Violência policial, evasão escolar de estudantes quilombolas, empregadas domésticas e mães solo. Ataques virtuais e racismo sofridos por profissionais da saúde em meio à crise sanitária. Todos esses problemas são tratados na websérie Pretas na Pandemia, dirigido pela jornalista Joyce Cursino e produzido pela da Negritar Filmes e Produções.
O programa, feito para ser exibido no Instagram — daí a captação das imagens na vertical — apresenta o cotidiano de cinco mulheres negras de Belém (PA) durante a pandemia da covid-19. Três dos cinco episódios já estão no ar no perfil Pretas Websérie.
A diretora Joyce Cursino conta que lida diariamente com dados sobre a pandemia e observou que as mulheres negras são um dos grupos mais afetados pela situação. “Não está todo mundo no mesmo barco”, afirma Joyce. “As negras estão, sim, na ponta da lança. Elas já não tinham acesso ao sistema de saúde antes da pandemia, elas cuidam das suas casas, das casas dos outros, estudam…são multitarefas.”
Para Mayara Coelho, uma das roteiristas de Pretas na Pandemia, retratar a realidade de inúmeras mulheres negras foi desafiador. “Foi uma produção complicada, principalmente na questão psicológica. Cada personagem tem um pouco de uma mulher preta das nossas vidas, minha mãe, a mãe de Joyce, tias e vizinhas.”
Emprego e renda — A websérie empregou cerca de 50 pessoas, sobretudo negras, negros e moradores das periferias de Belém. “Na verdade, são 50 famílias periféricas e quilombolas. Para nós, isso é muito gratificante”, diz Joyce.
Intérprete da personagem Maria Felipa, Rosilene Cordeiro chama atenção para a reflexão estimulada por Pretas na Pandemia. “Ela nos faz pensar onde estamos e o que queremos, sobretudo a população preta. É uma arte a serviço da vida, da sociedade e do povo preto”, afirma a atriz.
Por mais mulheres no audiovisual — Aicha Siqueira, diretora de som, fala da representatividade da mulher preta no audiovisual. “É uma área marcada pelo uso da força, a agilidade e o conhecimento e geralmente essas características [no senso comum] não são relacionadas à imagem da mulher, muito menos da preta”, diz. “Hoje eu aproveito desse processo de visibilidade profissional que estou vivenciando para dar oportunidade a outras mulheres pretas e o Pretas na Pandemia é uma forma de inserir essas mulheres no mercado cinematográfico.”

#### Verifique sua compreensão:
- 1) Reescreva o trecho do texto sobre a websérie Pretas na Pandemia que se inicia com as palavras que contêm "Intérprete da personagem" e termina em "afirma a atriz.", renomeando "Maria Felipa" como "Dandara".
- 2) De acordo com o texto sobre a websérie Pretas na Pandemia, quantas pessoas a produção empregou?

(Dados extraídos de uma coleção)
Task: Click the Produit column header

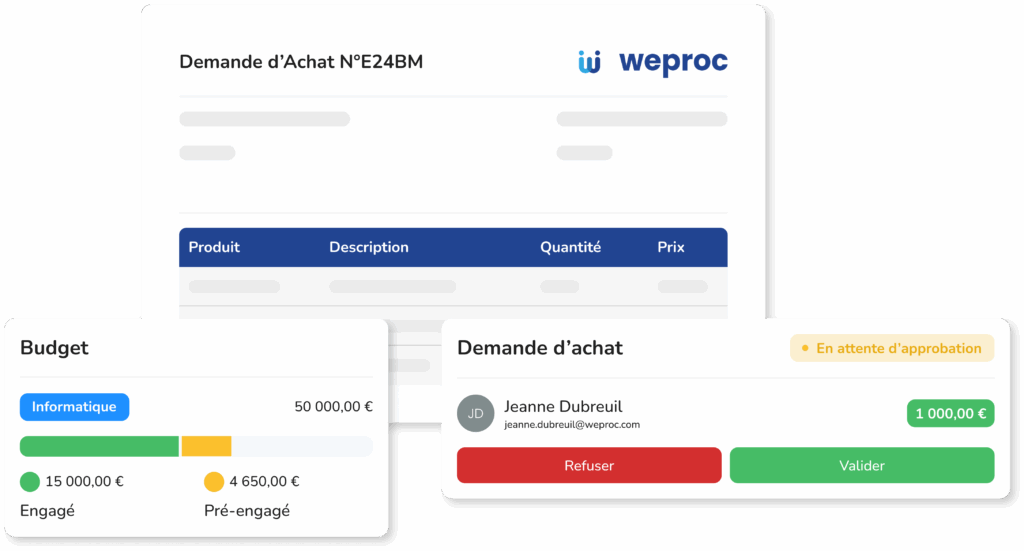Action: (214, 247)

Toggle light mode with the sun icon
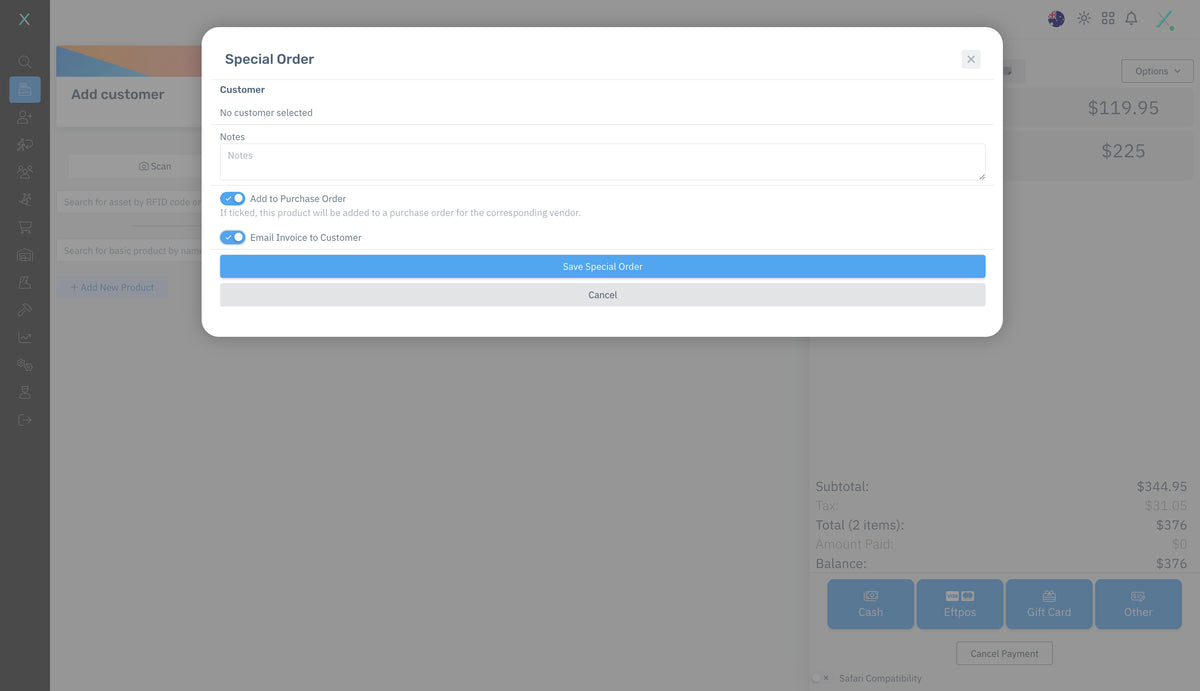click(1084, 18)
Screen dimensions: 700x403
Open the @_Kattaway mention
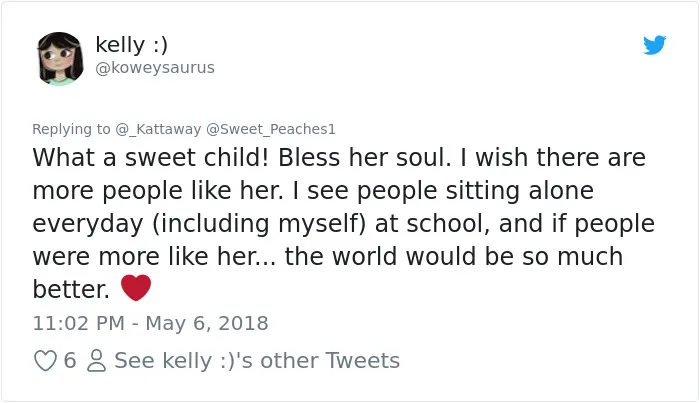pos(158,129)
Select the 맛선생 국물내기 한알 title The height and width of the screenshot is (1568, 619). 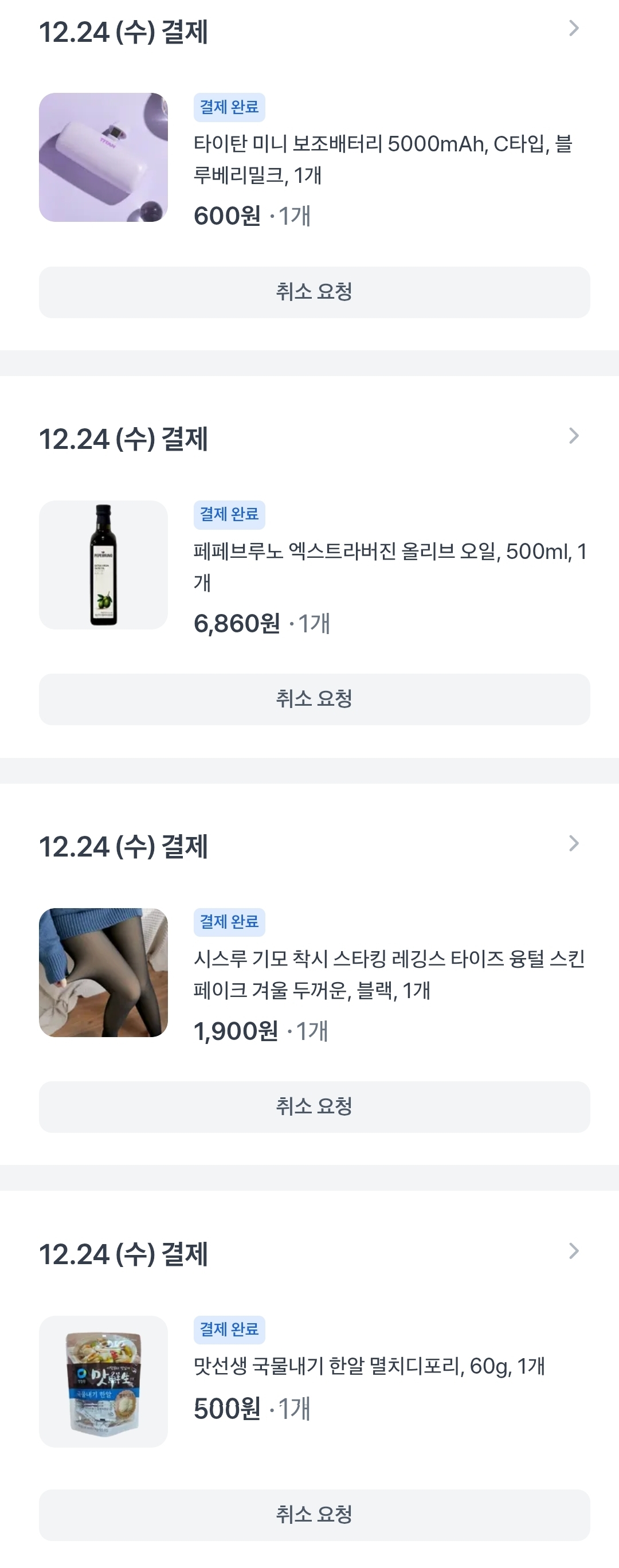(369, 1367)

#### Respostas dos exercícios:
- 1)
Intérprete da personagem Dandara, Rosilene Cordeiro chama atenção para a reflexão estimulada por Pretas na Pandemia. “Ela nos faz pensar onde estamos e o que queremos, sobretudo a população preta. É uma arte a serviço da vida, da sociedade e do povo preto”, afirma a atriz.

- 2) Cerca de 50 pessoas.